Sin embargo, el superobispo Ratzinger, conocido por sus seguidores bajo el avatar de Papa Benedicto XVI, ha enderezado la tendencia de su predecesor a difuminar ontológicamente el infierno y lo ha vuelto a dotar de sustancia teológica y preeminencia moral:

Nuestro verdadero enemigo es [la unión al] pecado, que puede llevarnos a la quiebra de nuestra existencia. El infierno, del que se habla poco en este tiempo, existe y es eterno.

Y los ateos kantianos estamos de acuerdo con el Papa, que de pequeño se paseó por el lado salvaje de la moral y la política. Defendía Kant, en La religión dentro de los límites de la razón natural, que existe una mala voluntad pervertida: la propensión de la razón a desatender los imperativos morales de la razón. Y esta es la gran idea que subyace a Apparitions y hace de ella lo mejor que nunca se ha rodado sobre exorcismos: la naturaleza del mal radical no está ahí abajo, en un agujero pestilente y sádico, sino dentro de nosotros mismos, en la naturaleza humana: la querencia a hacer algo que se sabe que está mal. Y además, de forma reiterada.

El diablo está más cerca de nosotros de lo que pensamos. Es nuestra sombra moral. Y si nuestra sombra física solo desaparece bajo el sol del mediodía, el mal radical, o su símbolo teológico: Satán, solo desparece bajo la luz de una fuerza que está más allá de nosotros mismos. Por todo ello, el lúcido, pesimista y a pesar de todo luchador Kant sostenía que del fuste torcido de la humanidad nunca ha salido nada derecho...; y sin embargo animaba a seguir intentándolo.

Pero volvamos a Jacob y su lucha con el ángel del mal. Se tendrá que enfrentar a la paradójica posesión de un violador por parte de... ¡una santa! Y a que la Virgen se le aparezca a... ¡unos musulmanes! Y a que el poseído sea... ¡un feto! Al final, Dios y el Diablo se citan en Roma, claro, entre cuerpos en llamas, endemoniados voladores y crucifijos que hacen las veces de pistolas humeantes de fuerza espiritual.

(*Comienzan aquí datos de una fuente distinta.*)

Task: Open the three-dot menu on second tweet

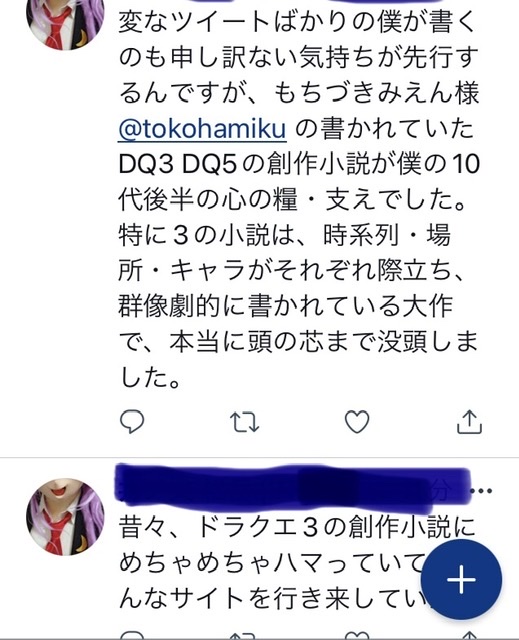Action: [x=481, y=491]
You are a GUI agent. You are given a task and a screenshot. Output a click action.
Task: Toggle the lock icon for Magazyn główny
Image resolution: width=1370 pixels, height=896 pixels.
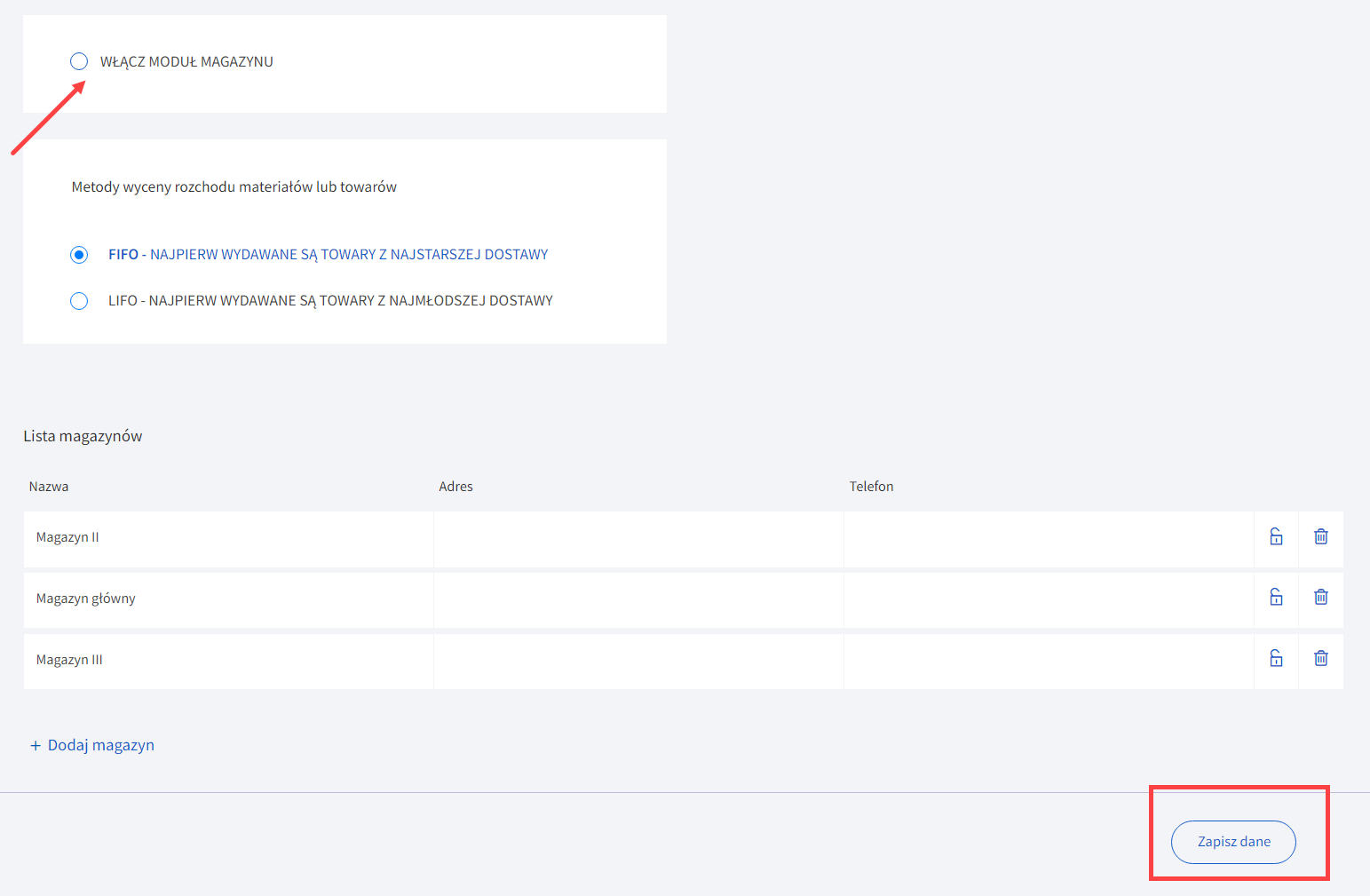[x=1276, y=597]
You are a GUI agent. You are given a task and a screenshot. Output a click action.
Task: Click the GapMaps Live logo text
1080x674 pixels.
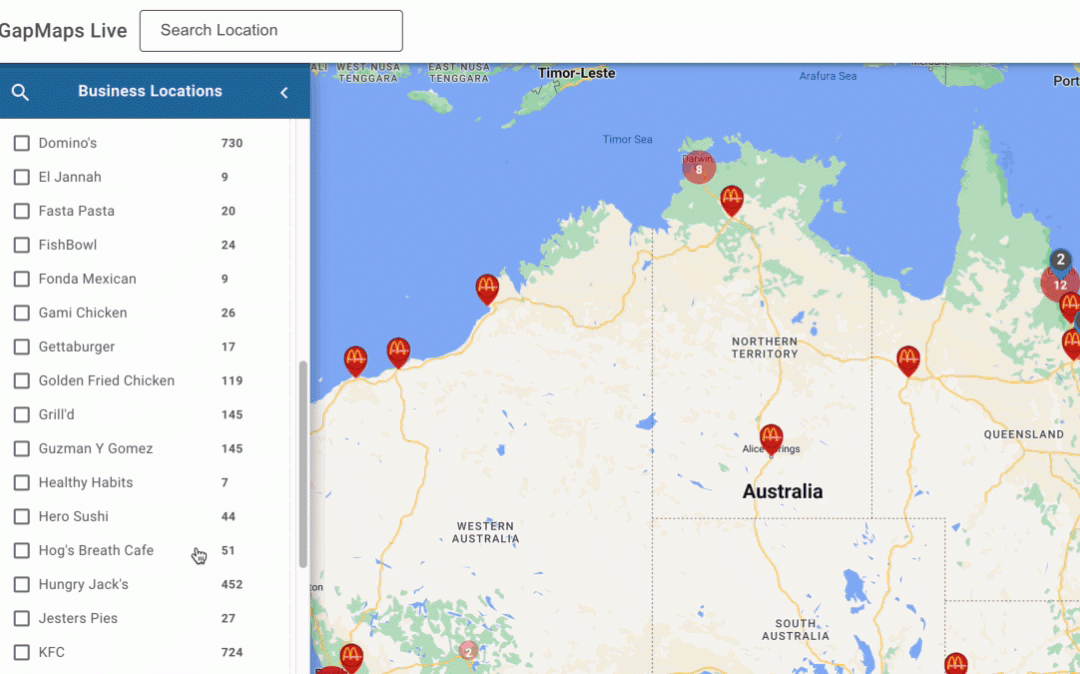[63, 31]
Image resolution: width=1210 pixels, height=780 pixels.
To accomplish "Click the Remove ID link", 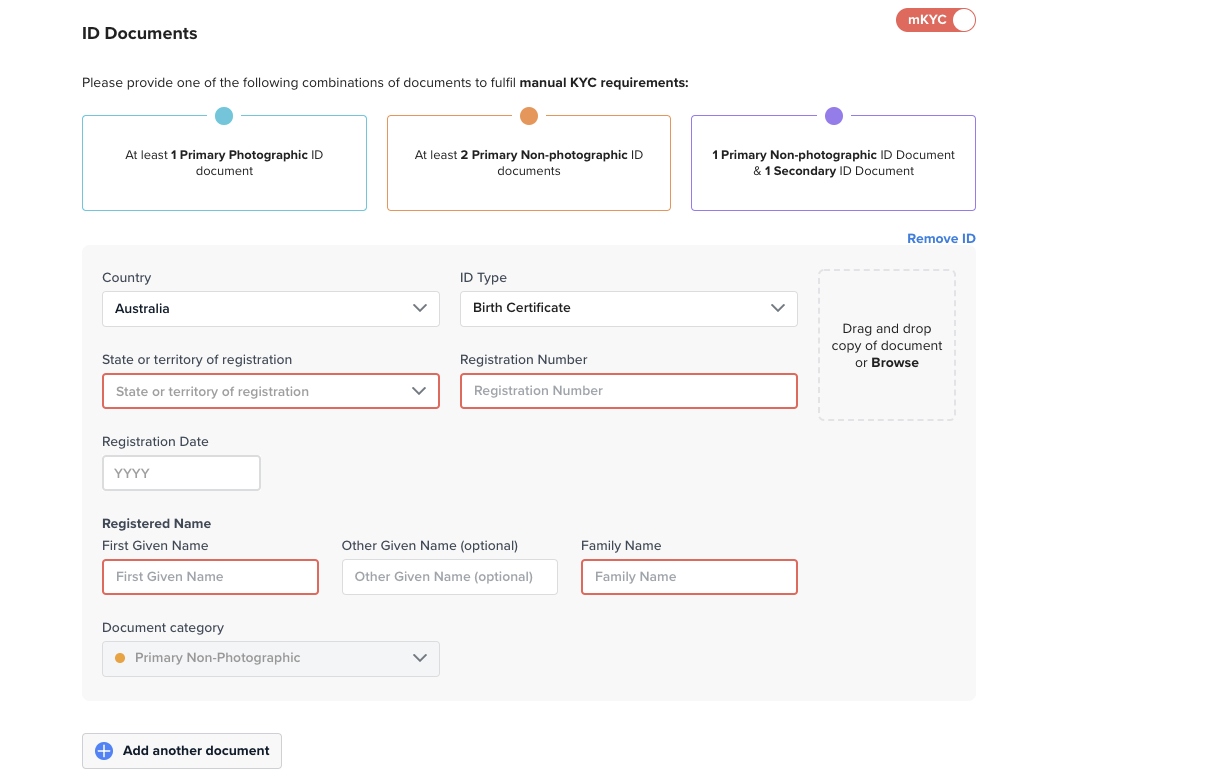I will click(x=940, y=239).
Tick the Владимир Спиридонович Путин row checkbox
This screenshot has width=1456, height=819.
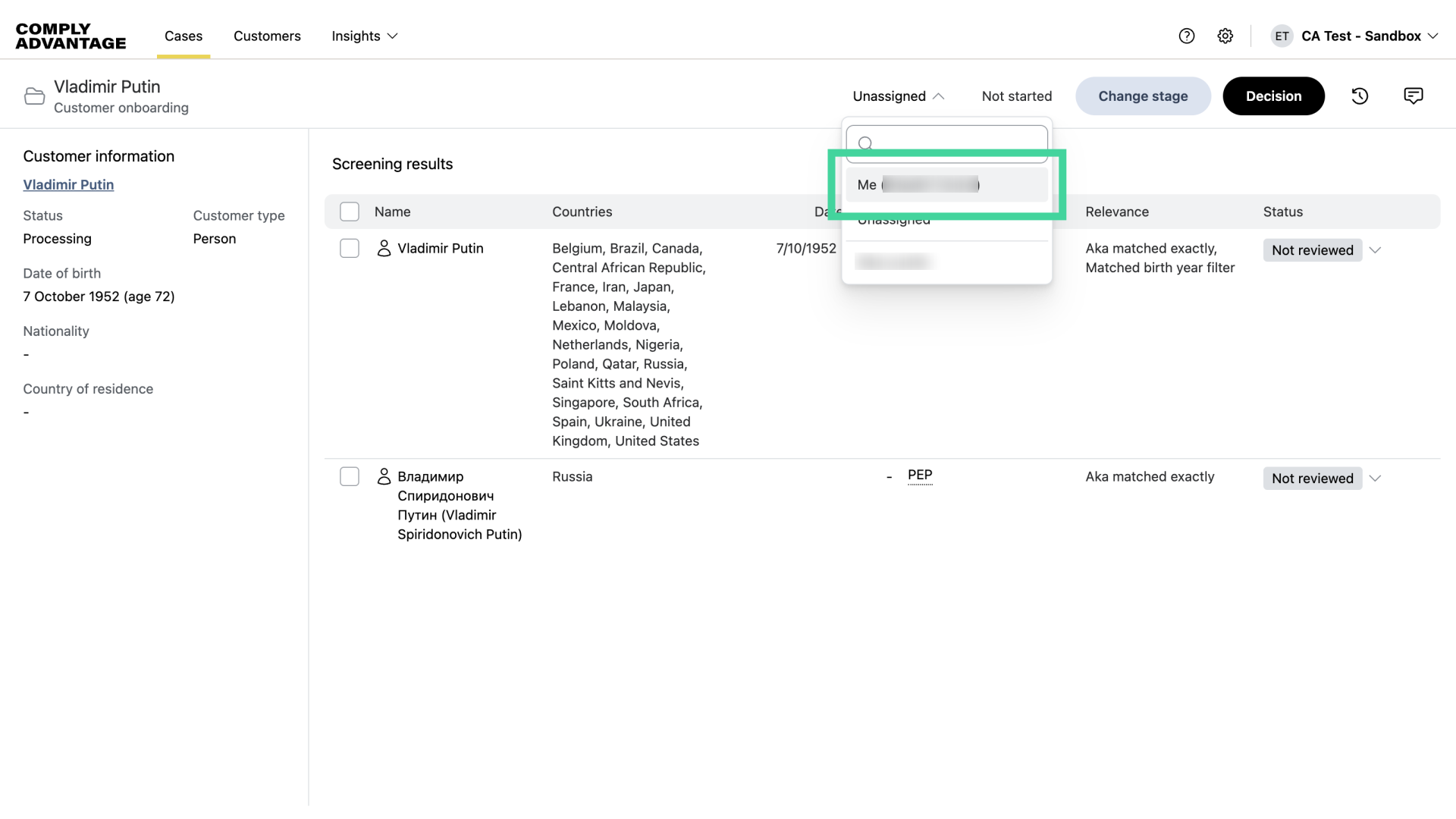[x=350, y=477]
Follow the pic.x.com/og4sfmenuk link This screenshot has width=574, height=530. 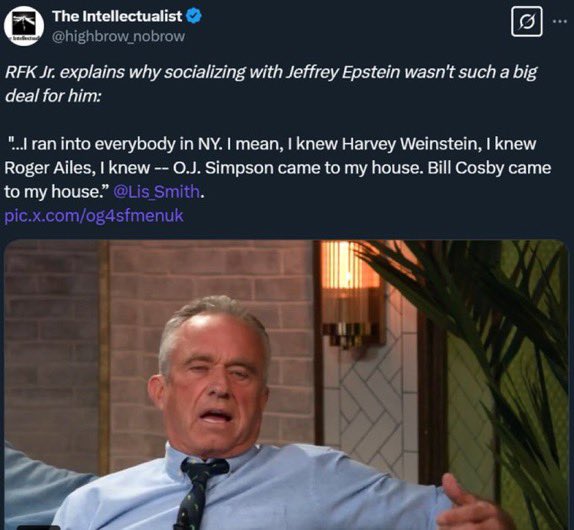(x=94, y=215)
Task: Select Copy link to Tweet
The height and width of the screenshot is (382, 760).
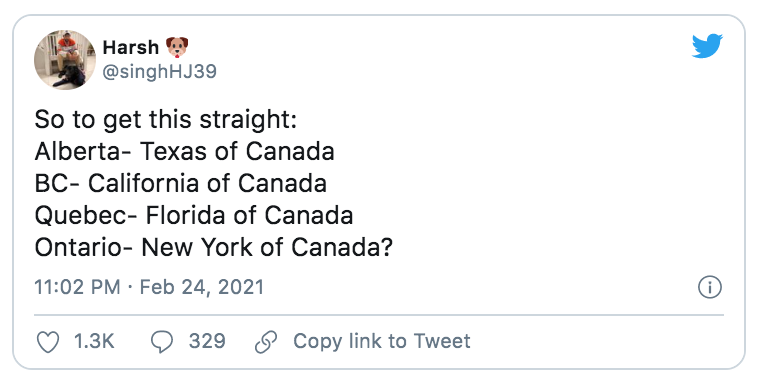Action: (382, 341)
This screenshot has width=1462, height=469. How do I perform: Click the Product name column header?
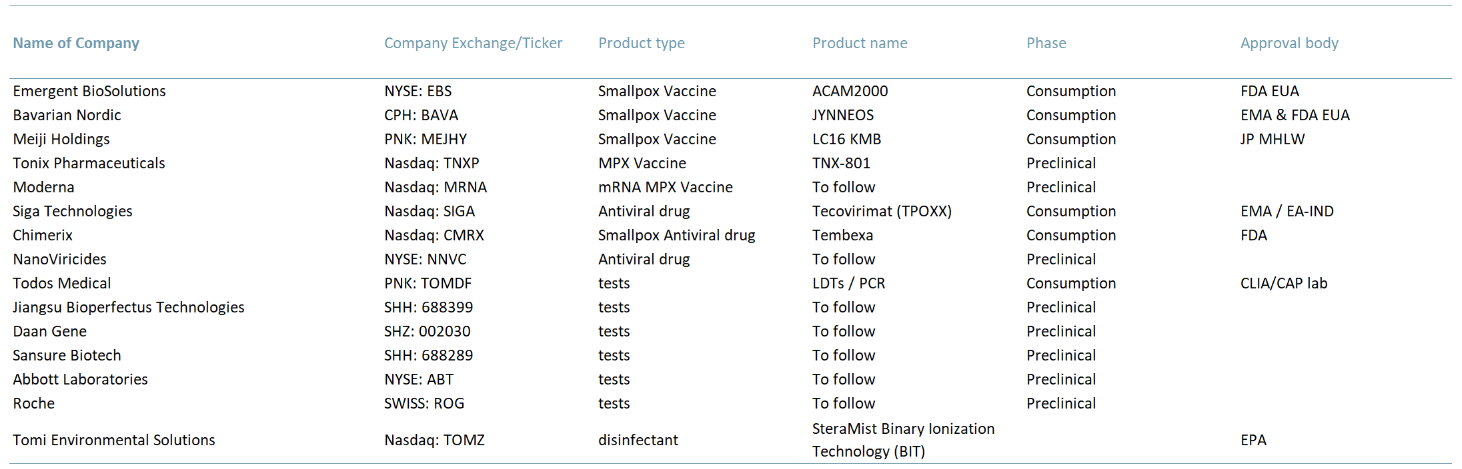(x=860, y=43)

En la mejor tradición de El exorcista (William Friedkin, 1973) y de La semilla del diablo (Roman Polanski, 1968), o de productos manufacturados de forma efectista pero sin tanta profundidad como El exorcismo de Emily Rose (Scott Derrickson, 2005) o El rito (Mikael Hafstrom, 2011), Apparitions es una serie que merecería ser importada, como el gran éxito que ha supuesto para Antena 3 Downton Abbey, porque conectaría con la sensibilidad cultural cristiana de nuestra sociedad y, sobre todo, porque, como dice nuestro autóctono padre Jacob, el sacerdote Fortea, cada vez hay más casos de posesiones y más necesidad de exorcismos. Por algo será.